Although Munger's transcribed talk spans 18 pages and devotes a good portion of the discussion to the value of understanding mental models in disciplines such as psychology, mathematics and biology as they relate to stock picking, he uses this framework of knowledge to understand business problems.
For example, how is it that a commodity product like an airline seat, which provides so much benefit to society -- faster and safer travel, more time with family -- be such a value-destroying product for investors? If one were to aggregate the cumulative profits of the airline industry since the days of Kitty Hawk, the net result would be negative. The airline business, despite being essential to today's way of life, has been a disastrous investment that has worsened with deregulation. On the other hand, another commodity, breakfast cereal, not only competes with hundreds of other cereals but dozens of other breakfast items, yet cereal produces massive returns on equity for investors. Kellogg's (K) return on equity has consistently been above 40% for the past decade, and General Mills (GIS) operates with an average ROE of about 20%.

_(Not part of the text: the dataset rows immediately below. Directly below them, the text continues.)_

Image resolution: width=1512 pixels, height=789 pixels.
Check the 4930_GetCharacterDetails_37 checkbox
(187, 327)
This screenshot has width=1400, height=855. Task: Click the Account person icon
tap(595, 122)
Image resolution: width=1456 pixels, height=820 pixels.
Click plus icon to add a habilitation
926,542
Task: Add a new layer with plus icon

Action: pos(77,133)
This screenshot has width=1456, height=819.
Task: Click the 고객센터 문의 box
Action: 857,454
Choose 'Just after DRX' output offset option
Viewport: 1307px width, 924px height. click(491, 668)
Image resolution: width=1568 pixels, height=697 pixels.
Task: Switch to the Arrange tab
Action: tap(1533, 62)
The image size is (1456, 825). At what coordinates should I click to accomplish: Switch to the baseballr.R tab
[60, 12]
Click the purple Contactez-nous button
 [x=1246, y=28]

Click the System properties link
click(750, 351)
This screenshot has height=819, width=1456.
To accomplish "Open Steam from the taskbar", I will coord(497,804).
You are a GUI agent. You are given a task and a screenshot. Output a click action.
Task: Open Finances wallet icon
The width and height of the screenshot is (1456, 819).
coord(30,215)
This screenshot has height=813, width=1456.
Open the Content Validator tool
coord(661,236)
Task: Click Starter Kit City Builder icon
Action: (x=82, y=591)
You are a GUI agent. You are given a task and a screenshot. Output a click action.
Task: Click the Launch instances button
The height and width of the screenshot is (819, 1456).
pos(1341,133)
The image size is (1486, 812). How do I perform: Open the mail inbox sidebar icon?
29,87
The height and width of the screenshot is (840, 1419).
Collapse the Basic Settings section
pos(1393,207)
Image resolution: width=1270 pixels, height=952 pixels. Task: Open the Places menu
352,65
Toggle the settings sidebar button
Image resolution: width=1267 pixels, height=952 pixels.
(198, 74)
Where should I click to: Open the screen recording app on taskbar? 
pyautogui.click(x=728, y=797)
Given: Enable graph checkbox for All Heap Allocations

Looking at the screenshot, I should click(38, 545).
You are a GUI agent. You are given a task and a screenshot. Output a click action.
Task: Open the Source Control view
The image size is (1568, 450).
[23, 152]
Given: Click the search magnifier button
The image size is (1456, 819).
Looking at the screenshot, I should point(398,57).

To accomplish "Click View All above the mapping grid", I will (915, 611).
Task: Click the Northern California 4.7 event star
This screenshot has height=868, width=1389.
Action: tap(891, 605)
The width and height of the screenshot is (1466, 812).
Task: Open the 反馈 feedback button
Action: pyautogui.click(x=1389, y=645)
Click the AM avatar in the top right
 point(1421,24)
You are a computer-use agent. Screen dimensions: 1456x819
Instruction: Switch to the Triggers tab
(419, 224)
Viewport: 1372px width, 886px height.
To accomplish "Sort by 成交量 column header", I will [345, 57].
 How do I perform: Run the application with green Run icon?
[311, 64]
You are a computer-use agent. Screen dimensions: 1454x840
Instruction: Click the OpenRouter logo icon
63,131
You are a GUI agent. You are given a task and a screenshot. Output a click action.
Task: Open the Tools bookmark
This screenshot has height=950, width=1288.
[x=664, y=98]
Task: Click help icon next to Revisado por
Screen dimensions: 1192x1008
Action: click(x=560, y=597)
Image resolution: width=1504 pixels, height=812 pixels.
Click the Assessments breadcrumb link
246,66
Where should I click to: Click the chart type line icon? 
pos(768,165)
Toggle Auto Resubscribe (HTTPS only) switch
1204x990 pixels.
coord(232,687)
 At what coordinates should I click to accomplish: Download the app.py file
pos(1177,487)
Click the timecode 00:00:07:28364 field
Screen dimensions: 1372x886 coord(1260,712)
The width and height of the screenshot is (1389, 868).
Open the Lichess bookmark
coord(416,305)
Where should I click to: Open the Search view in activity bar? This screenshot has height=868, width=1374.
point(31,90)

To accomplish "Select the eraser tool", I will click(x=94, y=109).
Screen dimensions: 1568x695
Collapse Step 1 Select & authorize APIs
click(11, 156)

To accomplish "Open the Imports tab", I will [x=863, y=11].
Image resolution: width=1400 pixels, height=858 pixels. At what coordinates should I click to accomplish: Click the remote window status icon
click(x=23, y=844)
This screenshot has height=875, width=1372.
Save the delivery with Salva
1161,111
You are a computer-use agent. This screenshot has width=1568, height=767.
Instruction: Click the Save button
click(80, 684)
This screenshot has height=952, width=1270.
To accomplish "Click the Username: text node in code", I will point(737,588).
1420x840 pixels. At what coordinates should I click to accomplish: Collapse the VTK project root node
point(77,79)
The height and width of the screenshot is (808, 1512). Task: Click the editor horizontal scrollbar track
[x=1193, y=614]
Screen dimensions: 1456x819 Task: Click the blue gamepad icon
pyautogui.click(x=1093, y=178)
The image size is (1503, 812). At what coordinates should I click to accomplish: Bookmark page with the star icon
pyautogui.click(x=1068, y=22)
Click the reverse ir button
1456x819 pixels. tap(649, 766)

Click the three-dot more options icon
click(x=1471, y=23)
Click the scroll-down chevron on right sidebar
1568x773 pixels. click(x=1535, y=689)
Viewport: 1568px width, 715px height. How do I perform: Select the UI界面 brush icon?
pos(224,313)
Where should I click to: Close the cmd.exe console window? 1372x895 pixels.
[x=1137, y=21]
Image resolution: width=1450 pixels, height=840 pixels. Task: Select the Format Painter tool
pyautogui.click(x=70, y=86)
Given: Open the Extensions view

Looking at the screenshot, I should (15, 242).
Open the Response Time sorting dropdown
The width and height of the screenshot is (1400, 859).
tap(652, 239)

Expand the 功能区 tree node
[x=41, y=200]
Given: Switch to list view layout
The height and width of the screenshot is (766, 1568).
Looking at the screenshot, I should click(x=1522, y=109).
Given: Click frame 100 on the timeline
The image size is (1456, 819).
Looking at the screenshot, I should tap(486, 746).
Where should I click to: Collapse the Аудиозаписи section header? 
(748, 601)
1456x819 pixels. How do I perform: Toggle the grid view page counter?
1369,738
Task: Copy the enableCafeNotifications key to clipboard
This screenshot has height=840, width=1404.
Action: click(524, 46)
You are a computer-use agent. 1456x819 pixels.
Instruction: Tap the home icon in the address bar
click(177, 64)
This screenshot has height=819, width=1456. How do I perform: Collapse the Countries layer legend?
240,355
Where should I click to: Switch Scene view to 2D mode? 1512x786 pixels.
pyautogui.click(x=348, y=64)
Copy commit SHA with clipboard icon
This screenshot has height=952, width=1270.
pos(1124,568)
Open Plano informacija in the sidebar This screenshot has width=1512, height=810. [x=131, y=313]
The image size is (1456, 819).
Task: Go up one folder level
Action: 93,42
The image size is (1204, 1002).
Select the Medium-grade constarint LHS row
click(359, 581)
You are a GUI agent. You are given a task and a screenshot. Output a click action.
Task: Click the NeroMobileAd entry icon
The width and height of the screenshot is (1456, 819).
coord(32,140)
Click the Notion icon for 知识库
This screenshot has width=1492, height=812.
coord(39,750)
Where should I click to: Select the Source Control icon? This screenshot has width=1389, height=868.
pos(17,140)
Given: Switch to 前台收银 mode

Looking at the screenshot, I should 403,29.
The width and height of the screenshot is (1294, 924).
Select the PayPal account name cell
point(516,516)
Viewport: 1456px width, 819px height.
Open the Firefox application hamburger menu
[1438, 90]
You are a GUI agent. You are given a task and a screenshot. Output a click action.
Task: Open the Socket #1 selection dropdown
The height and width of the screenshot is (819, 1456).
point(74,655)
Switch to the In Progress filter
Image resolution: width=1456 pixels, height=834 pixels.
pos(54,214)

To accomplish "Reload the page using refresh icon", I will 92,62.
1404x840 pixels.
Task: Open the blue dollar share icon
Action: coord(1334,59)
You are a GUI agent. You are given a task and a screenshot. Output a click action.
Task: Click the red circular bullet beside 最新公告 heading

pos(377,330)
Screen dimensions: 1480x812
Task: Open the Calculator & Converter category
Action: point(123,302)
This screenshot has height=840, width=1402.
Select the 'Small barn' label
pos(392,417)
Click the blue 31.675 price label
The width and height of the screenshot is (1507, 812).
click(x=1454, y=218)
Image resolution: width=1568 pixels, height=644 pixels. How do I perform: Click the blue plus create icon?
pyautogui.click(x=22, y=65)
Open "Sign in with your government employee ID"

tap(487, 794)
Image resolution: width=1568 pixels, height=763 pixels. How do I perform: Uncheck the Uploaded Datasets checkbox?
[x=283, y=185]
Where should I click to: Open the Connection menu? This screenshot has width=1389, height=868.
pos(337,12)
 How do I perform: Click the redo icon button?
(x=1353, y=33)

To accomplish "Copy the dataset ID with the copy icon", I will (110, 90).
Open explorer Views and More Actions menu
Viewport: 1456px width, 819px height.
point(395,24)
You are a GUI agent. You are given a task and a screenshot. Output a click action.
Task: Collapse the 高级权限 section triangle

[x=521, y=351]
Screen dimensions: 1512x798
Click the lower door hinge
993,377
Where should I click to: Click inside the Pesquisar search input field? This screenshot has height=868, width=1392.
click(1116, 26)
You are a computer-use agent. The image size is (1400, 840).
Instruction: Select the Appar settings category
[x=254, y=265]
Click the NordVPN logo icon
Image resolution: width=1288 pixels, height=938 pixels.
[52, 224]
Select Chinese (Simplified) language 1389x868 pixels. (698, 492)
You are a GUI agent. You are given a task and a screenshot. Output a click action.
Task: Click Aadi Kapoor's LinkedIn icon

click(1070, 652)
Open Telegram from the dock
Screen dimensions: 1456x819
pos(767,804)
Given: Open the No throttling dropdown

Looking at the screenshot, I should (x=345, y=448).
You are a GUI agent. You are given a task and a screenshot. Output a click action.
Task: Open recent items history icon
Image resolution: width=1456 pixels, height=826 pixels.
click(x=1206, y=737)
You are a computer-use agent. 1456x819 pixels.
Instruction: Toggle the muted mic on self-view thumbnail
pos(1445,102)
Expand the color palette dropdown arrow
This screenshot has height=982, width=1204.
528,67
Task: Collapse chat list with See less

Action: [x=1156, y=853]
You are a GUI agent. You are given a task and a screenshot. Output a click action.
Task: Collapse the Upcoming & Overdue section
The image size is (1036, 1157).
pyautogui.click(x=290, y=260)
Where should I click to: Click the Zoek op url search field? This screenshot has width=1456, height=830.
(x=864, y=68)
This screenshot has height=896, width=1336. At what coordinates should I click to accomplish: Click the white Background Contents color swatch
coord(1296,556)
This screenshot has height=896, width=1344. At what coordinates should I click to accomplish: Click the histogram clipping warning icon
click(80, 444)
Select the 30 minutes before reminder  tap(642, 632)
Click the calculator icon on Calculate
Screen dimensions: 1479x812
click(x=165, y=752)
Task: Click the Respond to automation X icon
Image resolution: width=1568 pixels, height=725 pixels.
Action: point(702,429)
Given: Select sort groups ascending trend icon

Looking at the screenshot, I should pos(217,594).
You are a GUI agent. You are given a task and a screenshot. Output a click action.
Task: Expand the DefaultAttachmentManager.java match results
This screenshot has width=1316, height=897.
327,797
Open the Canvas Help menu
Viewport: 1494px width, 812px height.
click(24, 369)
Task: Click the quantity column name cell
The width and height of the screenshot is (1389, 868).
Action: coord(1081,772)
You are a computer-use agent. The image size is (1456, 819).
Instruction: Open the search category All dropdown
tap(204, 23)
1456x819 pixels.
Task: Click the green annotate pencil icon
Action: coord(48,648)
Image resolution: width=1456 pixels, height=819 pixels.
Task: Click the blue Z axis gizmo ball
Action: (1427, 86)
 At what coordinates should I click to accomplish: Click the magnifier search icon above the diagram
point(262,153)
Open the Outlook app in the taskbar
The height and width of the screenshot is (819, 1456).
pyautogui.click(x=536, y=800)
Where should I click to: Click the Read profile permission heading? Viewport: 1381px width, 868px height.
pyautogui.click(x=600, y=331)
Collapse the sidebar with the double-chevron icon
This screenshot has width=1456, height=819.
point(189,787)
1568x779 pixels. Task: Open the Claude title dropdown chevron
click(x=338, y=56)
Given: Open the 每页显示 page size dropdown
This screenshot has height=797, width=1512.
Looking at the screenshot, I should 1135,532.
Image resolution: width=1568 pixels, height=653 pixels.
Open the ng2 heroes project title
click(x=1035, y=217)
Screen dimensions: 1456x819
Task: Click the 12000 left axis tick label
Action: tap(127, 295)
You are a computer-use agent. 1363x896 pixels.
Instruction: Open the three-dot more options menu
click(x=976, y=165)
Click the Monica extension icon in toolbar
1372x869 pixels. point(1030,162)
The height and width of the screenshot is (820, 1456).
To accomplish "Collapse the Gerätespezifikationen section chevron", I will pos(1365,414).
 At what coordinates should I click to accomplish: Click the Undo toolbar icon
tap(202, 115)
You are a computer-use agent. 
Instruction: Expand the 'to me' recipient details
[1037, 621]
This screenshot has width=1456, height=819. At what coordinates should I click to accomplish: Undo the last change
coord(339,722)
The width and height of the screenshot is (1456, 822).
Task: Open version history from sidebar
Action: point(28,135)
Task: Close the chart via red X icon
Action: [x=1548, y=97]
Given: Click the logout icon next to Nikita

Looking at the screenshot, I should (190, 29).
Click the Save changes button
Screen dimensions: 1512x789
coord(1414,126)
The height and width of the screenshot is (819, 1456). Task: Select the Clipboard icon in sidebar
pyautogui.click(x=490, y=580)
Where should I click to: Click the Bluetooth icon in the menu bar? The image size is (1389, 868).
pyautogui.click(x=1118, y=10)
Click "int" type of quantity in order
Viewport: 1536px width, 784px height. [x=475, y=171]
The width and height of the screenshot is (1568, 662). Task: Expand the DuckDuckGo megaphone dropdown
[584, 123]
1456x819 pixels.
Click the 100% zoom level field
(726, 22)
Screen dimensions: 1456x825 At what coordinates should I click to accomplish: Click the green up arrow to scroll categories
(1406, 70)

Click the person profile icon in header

What accounts for the difference between cereal and airline seats? Psychology. Once deregulated, the airline companies aggressively pursued profits and the entire industry's willingness to do whatever it took to sell that one extra airline ticket all but ensured that airlines, in the aggregate, would not make money. Kellogg, on the other hand, could decide tomorrow to slash cereal prices by 50% to grab market share. Kellogg would still profit from its cereals but, in the end, would start a pricing war that would lead to a reduction in all cereal prices, thus lowering profits for all cereal makers. Understanding this human psychology, Munger says, allows an investor to understand why airlines are such a terrible investment.
So what are the keys to successful stock picking? You will be disappointed to know that it's no big secret. Make big, infrequent bets, says Munger. The smartest investor can't possibly know everything about 40 different companies, so why hold a lot of different stocks? The transactional costs of trading are also very expensive. If you invest in a stock that returns 15% and hold it for 30 years, thereby triggering a one-time tax of 35%, your annual rate of return comes out to something like 13%. On the other hand, if you own a stock that returns 15% a year and sell it every year at the same tax rate, your annual return comes out just under 10% a year. The 3% difference in returns is astronomical over that 20-year period.
The market, by and large, is efficient. On average, your stock market results will be average. Not everyone can simply beat the market. But what Munger is saying is that the key to successful stock picking is not batting 1.000 or even 0.500. Rather, it's investing patiently at attractive prices and letting the power of compounding swell your gains.